The 375,000-acre Upper Missouri River Breaks National Monument will grow by 652 acres when a land purchase in Fergus County is finalized later this year.
The Brink family has sold its land just west of Judith Landing to The Conservation Fund. The group is holding the property until the Bureau of Land Management, which oversees the monument, can write a check. The money would come from the Land and Water Conservation Fund.
"It's been for sale for some time," said Gates Watson of The Conservation Fund. "We started talking with the BLM and Brink family last year."
After failing to interest an adjacent landowner in purchasing the property, the Brink family's real estate agent approached the BLM in May 2011. The BLM said it does not go out looking to buy inholdings in the monument.

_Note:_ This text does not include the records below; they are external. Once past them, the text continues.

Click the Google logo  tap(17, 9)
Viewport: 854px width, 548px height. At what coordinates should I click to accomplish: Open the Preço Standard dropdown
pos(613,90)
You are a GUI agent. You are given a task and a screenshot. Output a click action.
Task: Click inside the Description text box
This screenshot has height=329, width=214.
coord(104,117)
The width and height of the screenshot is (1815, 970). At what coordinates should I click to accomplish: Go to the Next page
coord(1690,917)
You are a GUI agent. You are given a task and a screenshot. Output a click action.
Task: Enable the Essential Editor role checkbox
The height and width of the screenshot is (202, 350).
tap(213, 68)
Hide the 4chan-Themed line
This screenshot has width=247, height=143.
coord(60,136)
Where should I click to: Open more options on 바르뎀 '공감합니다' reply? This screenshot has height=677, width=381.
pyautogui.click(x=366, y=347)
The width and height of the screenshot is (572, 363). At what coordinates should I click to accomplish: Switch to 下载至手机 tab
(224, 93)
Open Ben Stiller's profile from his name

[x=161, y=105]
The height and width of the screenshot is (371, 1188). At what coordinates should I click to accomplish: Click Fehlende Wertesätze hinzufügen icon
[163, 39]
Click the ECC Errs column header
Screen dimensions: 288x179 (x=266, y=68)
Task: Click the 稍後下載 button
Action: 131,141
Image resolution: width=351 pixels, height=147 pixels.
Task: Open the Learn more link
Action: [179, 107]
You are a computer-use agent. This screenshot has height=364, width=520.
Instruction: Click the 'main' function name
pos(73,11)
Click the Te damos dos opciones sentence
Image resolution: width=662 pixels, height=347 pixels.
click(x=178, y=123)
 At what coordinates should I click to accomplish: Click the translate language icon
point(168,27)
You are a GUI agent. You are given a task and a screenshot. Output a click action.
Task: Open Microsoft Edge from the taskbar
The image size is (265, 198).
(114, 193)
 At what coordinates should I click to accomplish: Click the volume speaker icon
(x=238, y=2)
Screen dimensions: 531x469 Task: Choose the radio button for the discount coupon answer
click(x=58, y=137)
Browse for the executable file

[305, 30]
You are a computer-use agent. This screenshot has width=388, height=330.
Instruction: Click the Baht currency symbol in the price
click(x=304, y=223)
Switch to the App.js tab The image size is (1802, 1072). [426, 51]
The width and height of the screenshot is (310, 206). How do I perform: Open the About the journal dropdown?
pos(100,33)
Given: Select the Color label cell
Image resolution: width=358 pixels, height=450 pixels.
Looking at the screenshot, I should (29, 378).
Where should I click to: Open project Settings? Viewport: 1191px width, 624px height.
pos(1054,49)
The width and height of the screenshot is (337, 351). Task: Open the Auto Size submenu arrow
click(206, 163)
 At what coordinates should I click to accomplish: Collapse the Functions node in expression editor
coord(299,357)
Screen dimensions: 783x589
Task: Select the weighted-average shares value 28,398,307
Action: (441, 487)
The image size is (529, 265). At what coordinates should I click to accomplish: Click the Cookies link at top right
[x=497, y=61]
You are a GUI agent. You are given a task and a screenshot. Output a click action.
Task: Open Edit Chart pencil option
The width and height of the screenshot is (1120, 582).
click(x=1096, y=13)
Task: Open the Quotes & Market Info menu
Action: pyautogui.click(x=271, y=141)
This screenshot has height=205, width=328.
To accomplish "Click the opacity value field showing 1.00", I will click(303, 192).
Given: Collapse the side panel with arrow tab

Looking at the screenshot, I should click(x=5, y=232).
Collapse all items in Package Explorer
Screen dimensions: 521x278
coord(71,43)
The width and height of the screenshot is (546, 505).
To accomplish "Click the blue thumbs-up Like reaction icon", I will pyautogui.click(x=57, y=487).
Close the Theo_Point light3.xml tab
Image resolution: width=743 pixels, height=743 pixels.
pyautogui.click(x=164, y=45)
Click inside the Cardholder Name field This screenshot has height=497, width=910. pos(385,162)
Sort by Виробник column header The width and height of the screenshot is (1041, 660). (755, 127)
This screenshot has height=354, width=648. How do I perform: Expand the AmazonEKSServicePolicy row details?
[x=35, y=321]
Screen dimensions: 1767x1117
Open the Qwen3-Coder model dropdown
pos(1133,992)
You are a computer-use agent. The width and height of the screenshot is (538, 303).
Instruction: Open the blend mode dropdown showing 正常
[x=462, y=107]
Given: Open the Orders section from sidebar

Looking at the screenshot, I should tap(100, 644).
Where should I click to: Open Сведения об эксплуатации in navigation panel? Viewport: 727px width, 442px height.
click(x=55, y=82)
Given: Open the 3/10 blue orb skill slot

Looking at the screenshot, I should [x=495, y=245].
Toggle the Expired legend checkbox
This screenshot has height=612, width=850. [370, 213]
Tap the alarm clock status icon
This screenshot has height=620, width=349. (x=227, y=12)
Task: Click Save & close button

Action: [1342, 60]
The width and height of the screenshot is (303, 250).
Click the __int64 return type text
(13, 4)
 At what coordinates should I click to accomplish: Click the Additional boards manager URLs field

The BLM conducted an environmental assessment before concluding there would be no significant impact to purchasing the property. Monument manager Gary Slagel signed off on the decision on May 1. According to Watson, the purchase price will be $425,000, or about $652 an acre.
There are no outbuildings on the property, which was homesteaded by Nellie (Brink) Whitcraft in 1925. The property is surrounded by state and federal land between Arrow Creek and the Judith River, with a small portion actual river frontage. There is no public road access to the parcel.
In addition to being within the monument boundaries, the property is along the Lewis and Clark National Historic Trail and the Nez Perce National Historic Trail.
Although some people denounced the purchase in commenting on the EA -- citing unnecessary government acquisition of land, a high appraisal and supposed tax losses -- the group Friends of the Missouri River Breaks supported the deal.
"The public right to access is now protected," said Hugo Tureck, a Friends board member.
Tureck pointed out that the county will actually make more than four times as much in taxes with the government as landowners and ranchers can still graze the property, probably at a cheaper price.
The BLM justified the acquisition by saying that the land "could enhance public recreation opportunities within the Missouri River corridor, maintain or improve important wildlife habitat, consolidate public ownership and reduce the management complications common with scattered landownership patterns."
In its environmental assessment, the BLM wrote that "adjacent public land receives substantial recreation use, especially by outfitters, probably because it is easily accessible from the river and is secluded, shady and close to the boat launch at Judith Landing. The adjacent state of Montana land has a frequently used undeveloped camp site referred to as Flat Rock (or the Wagon Bed)."
The land is located at river mile 79.8 through 80.1 in the White Cliffs section of the Missouri River Breaks that is classified as wild, and therefore "represent vestiges of Primitive America." The wildness of the river is its attraction to the 36,000 visitors who boated through the monument between 2004-2010.